Just as he did in their first meeting, Aldo outworked Edgar over five rounds, claiming another unanimous decision win over “The Answer” and answering all the questions about his place at the top of the division. As good as Edgar had looked over his previous five bouts, Aldo was still just a shade quicker and sharper at every step, beating him to the punch and never really allowing Edgar to get into a rhythm.

This was a tremendous bounce-back effort for Aldo that earned him the interim title and took away some of the sting of his loss to McGregor. While many of the Irishman’s loyalists will never allow the Brazilian legend to live down his 13-second defeat at the hands of their man, Aldo’s run of success between the WEC and UFC remains the most impressive stretch of performances to date in the 145-pound weight class.

Max Holloway def. Anthony Pettis by TKO (strikes) at 4:50 of Round 3 (UFC 206)
“Blessed” began his march to the top of the featherweight division in inauspicious fashion, finishing Will Chope on the preliminary portion of the first event aired exclusively on UFC FIGHT PASS. A little less than three years later, he rolled into Toronto and collected the interim title by finishing Pettis.

The victory pushed Holloway’s winning streak to double digits and showcased the remarkable skills that the Hawaiian standout had been steadily honing throughout his unbeaten run.

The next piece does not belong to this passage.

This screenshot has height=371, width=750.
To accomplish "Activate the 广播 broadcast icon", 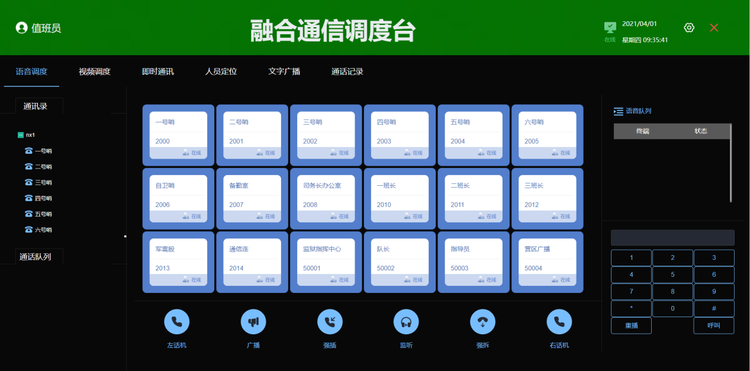I will point(253,322).
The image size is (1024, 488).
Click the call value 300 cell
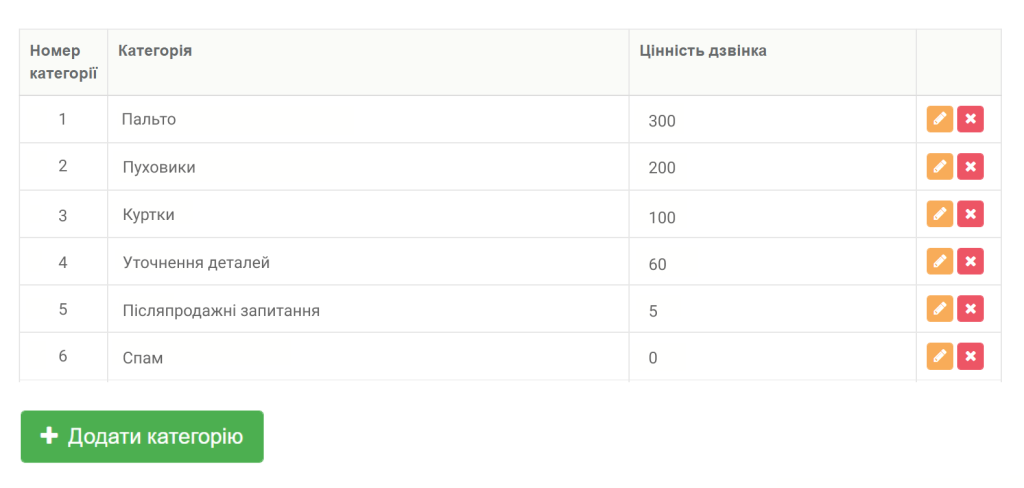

He marched forward with confidence, pounding Pettis with combinations, keeping him off balance. Along the cage in the closing minutes of the middle stanza, he strung together shot after shot after shot, changing levels, ripping into the former lightweight champion until all he could do was crumble.

In case people somehow didn’t believe Holloway was the real deal before this fight, he made sure it was clear to everyone with this performance.

Max Holloway def. Jose Aldo by TKO (strikes) at 4:13 of Round 3 (UFC 212)
In order to unify the featherweight titles, Holloway had to go to Rio de Janeiro and take out “The King of Rio.” Out hiking with his team before the fight on an episode of Embedded, Holloway joked that he was surveying his future lands because when one king topples another, he takes their lands.

Then he marched into the Octagon and toppled Aldo.

After starting out as a close fight, Holloway’s confidence grew with each passing minute. He went from being cautious and measured on the outside to pressing forward without a whole lot of regard for what Aldo was offering. He hit the Brazilian with a pair of one-twos with the second one putting him on the canvas. Holloway eventually moved to mount and pounded out the finish, leaving Aldo battered, bloodied and in disbelief.

Max Holloway def. Jose Aldo by TKO (strikes) at 4:51 of Round 3 (UFC 218)
Originally scheduled to face Frankie Edgar, “The Answer” suffered an injury and Aldo jumped at the chance to run it back with the man who walked into his backyard and took his title. Holloway was happy to do it for a second time too, and while it took a couple seconds longer, his performance was just as impressive and further solidified his place atop the featherweight division.

Once again, Holloway got more aggressive and more comfortable as the fight wore on, and by the time it reached the middle stanza, “Blessed” was brimming with confidence and stalking Aldo, hunting him down with his usual assortment of rights and lefts; jabs, hooks and crosses; body and head; lather, rinse, repeat.

When he had Aldo hurt, Holloway pounced, reminding everyone that in addition to having elite striking skills and diverse offensive attacks, the featherweight champion also has excellent finishing instincts and when he smells blood in the water, it’s over.